How to use this tool
- Enter the hours you commit to the client each month.
- Enter your standard hourly rate.
- Set a retainer discount for the guaranteed commitment (often 0–20%).
- Read the monthly fee, effective rate and annual value.
Price a monthly retainer with confidence. Enter the hours you commit each month, your standard rate and a volume discount — the calculator shows the monthly fee, the effective hourly rate and the annual value.
Formula
Gross = Committed hours × Standard rate
Monthly discount = Gross × Discount%
Monthly retainer fee = Gross − Monthly discount
Effective hourly rate = Monthly fee ÷ Committed hours | Annual value = Monthly fee × 12
How it works
A retainer trades a small discount for predictable, recurring revenue. The client commits to a block of hours each month and prepays; in return you typically offer a modest discount off your standard rate. This calculator multiplies committed hours by your rate, applies the discount, and reports the monthly fee, the effective hourly rate the client is paying, and the annualised value of the relationship.
The discount is the negotiation lever and should stay modest — often 0–20% — because the retainer is already valuable to you: it smooths cash flow, reduces sales effort, and reserves capacity. Watch the effective rate it implies; a large discount on a big monthly commitment can quietly pull your effective rate below what one-off project work would earn. Decide in advance whether unused hours roll over, since that materially changes the value of the commitment to each side, and the calculator assumes the committed hours are the basis for the fee regardless of usage.
Prepared by the AbraCalc Freelance Desk for pricing decisions. Pair a retainer with clear scope and a roll-over policy so both sides know what the monthly fee buys.
Worked example
20 hours/month at $100, 10% retainer discount
- Gross = 20 × 100 = 2,000.
- Monthly discount = 2,000 × 10% = 200.
- Monthly retainer fee = 2,000 − 200 = 1,800.
- Effective rate = 1,800 ÷ 20 = 90; annual value = 1,800 × 12 = 21,600.
Monthly retainer fee = $1,800.00
Monthly retainer for 20 committed hours by rate and discount
| Standard rate | 0% discount | 10% discount | 20% discount |
|---|---|---|---|
| $80 | $1,600 | $1,440 | $1,280 |
| $100 | $2,000 | $1,800 | $1,600 |
| $120 | $2,400 | $2,160 | $1,920 |
| $150 | $3,000 | $2,700 | $2,400 |
| $200 | $4,000 | $3,600 | $3,200 |
Key terms
- Retainer
- A recurring fee for a committed block of capacity or hours each period.
- Effective hourly rate
- The retainer fee divided by committed hours — what the client effectively pays per hour.
- Roll-over
- A policy on whether unused retainer hours carry into the next period.
- Recurring revenue
- Predictable income that repeats each period, prized for smoothing cash flow.
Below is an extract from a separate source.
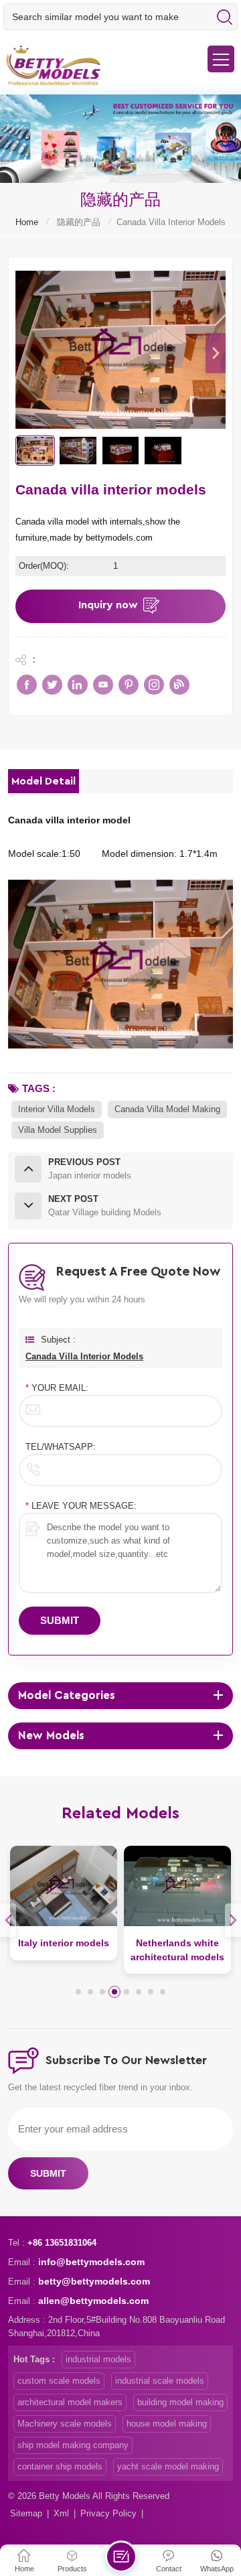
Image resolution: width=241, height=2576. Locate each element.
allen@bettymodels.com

Frequently asked questions
- How much discount should I give on a retainer?
- Keep it modest — commonly 0–20%. The retainer already benefits you through predictable revenue and reserved capacity, so a large discount is rarely necessary. Watch the effective rate so it stays above what one-off work would earn.
- Do unused retainer hours roll over?
- That is a policy you set. Some freelancers let unused hours expire (the client pays for reserved capacity); others allow limited roll-over. Agree it up front, because it changes the value of the deal for both sides.
- Is a retainer better than project work?
- It trades a slightly lower rate for predictable, recurring income and less time spent on sales. If cash-flow stability matters to you, the discount is usually worth it; if you can fill your calendar with higher-rate projects, it may not be.